Work to do >>
Copy the entries below word for word, from the line with "Tap the beginner leaf icon in the button" up to and including the line with "click(x=288, y=392)".

Start of Extracted material

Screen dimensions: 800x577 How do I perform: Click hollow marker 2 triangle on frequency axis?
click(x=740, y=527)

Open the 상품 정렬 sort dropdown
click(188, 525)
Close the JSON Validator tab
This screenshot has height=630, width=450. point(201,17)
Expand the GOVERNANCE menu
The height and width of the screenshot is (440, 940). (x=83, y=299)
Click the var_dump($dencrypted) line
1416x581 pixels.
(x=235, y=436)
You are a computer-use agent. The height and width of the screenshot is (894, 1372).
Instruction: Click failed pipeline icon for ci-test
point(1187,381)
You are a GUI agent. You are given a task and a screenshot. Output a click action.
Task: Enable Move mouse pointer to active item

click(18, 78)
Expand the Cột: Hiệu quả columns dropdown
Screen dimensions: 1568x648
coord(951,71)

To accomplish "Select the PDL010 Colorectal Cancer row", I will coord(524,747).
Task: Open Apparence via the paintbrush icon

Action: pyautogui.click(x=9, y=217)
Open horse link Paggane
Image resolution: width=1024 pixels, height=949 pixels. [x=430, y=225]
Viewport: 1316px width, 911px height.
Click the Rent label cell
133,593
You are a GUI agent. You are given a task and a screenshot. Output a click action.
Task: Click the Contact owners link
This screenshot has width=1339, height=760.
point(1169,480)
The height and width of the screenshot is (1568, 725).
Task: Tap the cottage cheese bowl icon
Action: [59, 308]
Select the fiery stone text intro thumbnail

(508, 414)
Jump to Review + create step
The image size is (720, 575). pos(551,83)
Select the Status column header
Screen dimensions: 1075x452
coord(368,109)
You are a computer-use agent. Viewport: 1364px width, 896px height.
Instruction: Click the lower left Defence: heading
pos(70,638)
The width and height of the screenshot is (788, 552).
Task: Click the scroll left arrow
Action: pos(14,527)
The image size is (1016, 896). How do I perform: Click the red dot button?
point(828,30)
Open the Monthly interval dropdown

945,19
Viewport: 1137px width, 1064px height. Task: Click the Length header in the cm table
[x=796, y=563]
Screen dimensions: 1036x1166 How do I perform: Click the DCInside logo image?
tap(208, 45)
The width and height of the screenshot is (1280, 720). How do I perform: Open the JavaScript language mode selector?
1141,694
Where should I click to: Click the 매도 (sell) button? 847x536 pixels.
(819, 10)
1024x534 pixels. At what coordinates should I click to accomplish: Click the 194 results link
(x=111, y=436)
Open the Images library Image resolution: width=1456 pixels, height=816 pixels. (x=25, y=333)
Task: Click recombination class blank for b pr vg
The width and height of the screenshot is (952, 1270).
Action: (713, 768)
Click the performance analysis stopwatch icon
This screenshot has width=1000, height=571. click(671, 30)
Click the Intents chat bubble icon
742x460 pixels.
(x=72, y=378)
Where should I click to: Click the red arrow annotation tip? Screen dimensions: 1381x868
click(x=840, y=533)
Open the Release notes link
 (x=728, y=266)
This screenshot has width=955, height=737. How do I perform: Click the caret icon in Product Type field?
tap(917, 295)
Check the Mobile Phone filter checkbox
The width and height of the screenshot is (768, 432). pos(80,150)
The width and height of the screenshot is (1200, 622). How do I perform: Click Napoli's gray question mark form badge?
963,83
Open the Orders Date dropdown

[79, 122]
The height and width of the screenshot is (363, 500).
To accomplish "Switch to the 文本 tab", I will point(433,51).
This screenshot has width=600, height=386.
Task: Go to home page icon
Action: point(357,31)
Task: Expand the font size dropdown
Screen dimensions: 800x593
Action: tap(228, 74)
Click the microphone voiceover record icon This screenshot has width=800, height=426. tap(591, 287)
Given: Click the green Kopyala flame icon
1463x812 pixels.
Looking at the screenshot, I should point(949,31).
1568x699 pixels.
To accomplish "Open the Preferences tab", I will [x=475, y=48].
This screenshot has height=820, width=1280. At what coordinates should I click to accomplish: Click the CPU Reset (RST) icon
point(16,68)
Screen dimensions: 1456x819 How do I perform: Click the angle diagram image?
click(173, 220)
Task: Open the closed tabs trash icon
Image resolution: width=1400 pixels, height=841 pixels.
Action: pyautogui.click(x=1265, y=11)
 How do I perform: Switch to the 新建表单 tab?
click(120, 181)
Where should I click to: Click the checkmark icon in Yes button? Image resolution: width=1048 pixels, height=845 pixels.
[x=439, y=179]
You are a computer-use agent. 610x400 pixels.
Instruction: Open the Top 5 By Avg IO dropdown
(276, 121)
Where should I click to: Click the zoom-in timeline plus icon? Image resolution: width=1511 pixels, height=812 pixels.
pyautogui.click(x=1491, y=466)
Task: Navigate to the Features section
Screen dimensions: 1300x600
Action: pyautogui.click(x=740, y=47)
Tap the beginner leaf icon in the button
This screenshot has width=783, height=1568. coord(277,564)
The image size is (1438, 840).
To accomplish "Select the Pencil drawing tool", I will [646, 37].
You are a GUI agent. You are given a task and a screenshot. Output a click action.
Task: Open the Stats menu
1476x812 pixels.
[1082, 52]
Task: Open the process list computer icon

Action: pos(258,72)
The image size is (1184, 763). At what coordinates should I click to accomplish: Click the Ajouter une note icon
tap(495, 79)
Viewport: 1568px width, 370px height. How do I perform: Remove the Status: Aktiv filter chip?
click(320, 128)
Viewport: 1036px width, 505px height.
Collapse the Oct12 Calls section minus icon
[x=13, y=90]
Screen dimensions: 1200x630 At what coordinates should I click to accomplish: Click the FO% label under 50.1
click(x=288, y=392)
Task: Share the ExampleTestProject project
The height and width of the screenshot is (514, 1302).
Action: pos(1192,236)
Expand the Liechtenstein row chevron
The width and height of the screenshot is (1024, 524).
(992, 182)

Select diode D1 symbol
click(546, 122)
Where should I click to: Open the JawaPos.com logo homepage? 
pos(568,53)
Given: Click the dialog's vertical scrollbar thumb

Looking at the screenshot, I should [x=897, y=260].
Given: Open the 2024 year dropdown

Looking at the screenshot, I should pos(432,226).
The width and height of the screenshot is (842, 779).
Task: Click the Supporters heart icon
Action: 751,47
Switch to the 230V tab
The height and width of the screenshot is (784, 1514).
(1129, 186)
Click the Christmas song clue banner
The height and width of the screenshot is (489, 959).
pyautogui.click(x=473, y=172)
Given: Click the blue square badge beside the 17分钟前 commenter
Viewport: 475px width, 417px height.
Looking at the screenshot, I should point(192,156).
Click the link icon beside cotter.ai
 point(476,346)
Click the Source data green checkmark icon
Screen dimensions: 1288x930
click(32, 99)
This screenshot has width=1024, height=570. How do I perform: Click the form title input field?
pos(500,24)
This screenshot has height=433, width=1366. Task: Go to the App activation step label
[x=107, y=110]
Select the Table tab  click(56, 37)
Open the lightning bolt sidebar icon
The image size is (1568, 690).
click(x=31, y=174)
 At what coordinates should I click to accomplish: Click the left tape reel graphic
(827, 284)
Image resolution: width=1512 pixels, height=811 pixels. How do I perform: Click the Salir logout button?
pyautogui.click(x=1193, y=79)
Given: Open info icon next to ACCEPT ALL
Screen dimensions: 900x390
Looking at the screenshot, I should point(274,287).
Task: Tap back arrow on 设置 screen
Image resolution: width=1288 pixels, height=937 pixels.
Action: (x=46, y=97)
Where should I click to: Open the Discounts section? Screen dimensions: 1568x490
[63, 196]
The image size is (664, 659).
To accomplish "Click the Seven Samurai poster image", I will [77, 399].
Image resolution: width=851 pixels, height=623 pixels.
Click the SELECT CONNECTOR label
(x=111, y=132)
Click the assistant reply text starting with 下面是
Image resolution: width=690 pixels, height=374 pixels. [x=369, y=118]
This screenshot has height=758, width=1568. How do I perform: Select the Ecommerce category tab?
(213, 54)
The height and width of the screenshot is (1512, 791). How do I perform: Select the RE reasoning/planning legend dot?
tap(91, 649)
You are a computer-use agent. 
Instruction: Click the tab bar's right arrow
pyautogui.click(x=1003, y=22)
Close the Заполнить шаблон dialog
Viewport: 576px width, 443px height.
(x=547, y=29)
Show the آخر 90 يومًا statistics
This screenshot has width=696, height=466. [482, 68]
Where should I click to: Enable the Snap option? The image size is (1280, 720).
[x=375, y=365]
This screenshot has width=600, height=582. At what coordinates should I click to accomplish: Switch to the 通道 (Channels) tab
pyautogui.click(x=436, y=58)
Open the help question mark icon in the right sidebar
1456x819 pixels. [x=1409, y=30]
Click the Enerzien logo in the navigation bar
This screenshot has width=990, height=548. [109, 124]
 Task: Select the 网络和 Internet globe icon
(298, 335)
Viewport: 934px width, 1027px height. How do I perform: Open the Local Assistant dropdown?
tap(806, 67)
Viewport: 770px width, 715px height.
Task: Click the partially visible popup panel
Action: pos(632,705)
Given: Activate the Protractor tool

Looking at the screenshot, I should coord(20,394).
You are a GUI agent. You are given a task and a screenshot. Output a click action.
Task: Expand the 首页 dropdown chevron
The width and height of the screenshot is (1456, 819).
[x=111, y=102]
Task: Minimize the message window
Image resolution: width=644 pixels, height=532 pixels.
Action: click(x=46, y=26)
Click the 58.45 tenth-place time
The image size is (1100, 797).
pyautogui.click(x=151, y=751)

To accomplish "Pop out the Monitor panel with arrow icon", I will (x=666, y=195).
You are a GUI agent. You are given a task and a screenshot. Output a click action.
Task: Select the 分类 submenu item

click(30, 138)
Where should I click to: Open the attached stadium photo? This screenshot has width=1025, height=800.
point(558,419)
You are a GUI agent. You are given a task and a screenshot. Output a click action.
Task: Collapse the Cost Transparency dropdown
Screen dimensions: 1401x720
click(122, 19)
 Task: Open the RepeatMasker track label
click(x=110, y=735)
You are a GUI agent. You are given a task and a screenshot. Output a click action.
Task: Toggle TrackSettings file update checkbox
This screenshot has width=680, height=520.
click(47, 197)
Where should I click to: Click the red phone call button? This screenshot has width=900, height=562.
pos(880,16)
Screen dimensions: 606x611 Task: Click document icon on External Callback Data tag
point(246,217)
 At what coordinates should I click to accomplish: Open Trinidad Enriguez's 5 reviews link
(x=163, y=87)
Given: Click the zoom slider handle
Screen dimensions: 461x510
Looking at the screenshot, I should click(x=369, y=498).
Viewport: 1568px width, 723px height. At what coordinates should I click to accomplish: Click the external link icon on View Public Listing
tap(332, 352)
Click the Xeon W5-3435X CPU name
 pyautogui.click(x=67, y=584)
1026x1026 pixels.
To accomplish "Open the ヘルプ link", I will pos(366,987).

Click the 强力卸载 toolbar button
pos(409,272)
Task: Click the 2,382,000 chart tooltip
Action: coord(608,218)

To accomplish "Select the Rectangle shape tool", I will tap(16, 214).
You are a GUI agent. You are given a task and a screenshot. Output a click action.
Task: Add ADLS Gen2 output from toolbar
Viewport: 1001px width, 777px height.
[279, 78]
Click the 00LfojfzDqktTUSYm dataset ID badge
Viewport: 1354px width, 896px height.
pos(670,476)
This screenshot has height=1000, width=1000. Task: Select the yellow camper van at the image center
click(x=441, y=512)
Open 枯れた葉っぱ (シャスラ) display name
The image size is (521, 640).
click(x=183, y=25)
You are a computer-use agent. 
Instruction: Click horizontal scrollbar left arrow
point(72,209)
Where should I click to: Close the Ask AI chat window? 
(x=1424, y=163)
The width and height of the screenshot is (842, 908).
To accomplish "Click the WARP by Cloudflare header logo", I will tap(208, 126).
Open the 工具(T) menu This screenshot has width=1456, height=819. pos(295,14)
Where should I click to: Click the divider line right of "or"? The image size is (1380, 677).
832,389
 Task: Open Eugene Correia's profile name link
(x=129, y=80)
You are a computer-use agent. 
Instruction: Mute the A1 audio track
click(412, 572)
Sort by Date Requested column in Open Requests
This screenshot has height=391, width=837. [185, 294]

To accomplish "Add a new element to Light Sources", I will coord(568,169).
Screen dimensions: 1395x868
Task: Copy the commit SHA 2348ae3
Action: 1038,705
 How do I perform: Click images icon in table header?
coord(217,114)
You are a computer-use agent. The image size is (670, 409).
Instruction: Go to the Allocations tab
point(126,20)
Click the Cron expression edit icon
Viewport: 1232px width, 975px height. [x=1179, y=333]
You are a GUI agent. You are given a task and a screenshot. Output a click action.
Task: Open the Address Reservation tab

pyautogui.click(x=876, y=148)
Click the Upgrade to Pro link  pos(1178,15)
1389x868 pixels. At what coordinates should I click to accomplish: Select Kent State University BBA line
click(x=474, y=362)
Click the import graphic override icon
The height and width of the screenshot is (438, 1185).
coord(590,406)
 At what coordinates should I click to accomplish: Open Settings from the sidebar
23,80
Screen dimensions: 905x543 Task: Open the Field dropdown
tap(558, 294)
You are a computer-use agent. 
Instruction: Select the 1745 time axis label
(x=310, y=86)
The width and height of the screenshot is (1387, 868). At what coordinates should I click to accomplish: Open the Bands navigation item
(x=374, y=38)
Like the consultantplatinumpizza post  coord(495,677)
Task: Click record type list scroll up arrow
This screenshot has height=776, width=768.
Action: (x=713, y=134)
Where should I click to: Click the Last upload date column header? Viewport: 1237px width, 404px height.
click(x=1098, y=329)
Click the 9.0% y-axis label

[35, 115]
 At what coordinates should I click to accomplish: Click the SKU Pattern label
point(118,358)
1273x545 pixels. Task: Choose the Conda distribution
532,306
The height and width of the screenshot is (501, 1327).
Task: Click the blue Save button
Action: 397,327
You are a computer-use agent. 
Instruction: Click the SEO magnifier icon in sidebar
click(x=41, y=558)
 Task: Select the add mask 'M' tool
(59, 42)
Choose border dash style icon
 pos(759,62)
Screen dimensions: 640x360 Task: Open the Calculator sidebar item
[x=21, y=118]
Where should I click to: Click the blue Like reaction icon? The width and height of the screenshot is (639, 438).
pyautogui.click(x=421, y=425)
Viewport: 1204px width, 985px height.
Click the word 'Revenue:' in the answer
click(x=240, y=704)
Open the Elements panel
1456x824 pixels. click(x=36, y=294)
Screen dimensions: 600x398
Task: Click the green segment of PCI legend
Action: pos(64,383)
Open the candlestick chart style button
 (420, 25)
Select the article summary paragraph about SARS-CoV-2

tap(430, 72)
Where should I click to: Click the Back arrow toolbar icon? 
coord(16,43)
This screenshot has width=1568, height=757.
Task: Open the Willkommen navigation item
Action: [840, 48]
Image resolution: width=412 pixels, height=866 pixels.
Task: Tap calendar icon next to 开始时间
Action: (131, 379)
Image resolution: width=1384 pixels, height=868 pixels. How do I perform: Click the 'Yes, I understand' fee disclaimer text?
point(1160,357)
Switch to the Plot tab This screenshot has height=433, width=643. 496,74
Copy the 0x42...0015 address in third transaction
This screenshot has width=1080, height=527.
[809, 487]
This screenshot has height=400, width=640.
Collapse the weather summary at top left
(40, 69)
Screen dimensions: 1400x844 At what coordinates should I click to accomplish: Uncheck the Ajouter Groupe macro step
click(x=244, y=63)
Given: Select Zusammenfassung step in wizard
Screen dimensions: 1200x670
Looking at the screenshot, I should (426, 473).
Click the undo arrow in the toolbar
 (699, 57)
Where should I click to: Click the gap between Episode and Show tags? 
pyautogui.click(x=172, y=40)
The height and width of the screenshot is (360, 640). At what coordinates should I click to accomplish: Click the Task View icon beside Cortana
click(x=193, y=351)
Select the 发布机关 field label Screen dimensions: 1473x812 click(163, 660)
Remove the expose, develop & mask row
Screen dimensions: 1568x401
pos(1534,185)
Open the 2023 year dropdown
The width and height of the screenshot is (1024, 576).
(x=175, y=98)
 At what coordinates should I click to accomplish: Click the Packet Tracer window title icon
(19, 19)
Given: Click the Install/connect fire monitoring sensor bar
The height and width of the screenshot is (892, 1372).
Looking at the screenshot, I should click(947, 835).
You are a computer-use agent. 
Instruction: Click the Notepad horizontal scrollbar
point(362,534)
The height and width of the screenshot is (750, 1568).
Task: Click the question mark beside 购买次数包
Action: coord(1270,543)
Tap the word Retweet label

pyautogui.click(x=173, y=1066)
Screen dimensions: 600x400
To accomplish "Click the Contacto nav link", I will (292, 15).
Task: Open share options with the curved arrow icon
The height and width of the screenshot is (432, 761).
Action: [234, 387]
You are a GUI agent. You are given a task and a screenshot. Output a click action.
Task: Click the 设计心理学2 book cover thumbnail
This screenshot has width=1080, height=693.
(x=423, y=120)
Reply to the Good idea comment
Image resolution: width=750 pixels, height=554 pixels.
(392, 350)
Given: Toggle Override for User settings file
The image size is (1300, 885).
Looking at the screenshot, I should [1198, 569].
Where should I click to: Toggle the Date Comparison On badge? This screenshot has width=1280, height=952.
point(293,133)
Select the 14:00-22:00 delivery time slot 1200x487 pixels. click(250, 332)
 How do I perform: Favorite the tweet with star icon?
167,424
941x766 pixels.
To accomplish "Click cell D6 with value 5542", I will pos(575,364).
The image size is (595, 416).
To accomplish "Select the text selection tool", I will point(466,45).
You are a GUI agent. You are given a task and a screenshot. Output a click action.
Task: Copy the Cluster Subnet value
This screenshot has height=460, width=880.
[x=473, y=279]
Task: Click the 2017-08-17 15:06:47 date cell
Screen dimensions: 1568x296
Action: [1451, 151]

End of Extracted material

Solution for this task >>
Tap the beginner leaf icon in the button
This screenshot has width=783, height=1568. coord(277,564)
The image size is (1438, 840).
To accomplish "Select the Pencil drawing tool", I will [646, 37].
You are a GUI agent. You are given a task and a screenshot. Output a click action.
Task: Open the Stats menu
1476x812 pixels.
[1082, 52]
Task: Open the process list computer icon

Action: pos(258,72)
The image size is (1184, 763). At what coordinates should I click to accomplish: Click the Ajouter une note icon
tap(495, 79)
Viewport: 1568px width, 370px height. How do I perform: Remove the Status: Aktiv filter chip?
click(320, 128)
Viewport: 1036px width, 505px height.
Collapse the Oct12 Calls section minus icon
[x=13, y=90]
Screen dimensions: 1200x630 At what coordinates should I click to accomplish: Click the FO% label under 50.1
click(x=288, y=392)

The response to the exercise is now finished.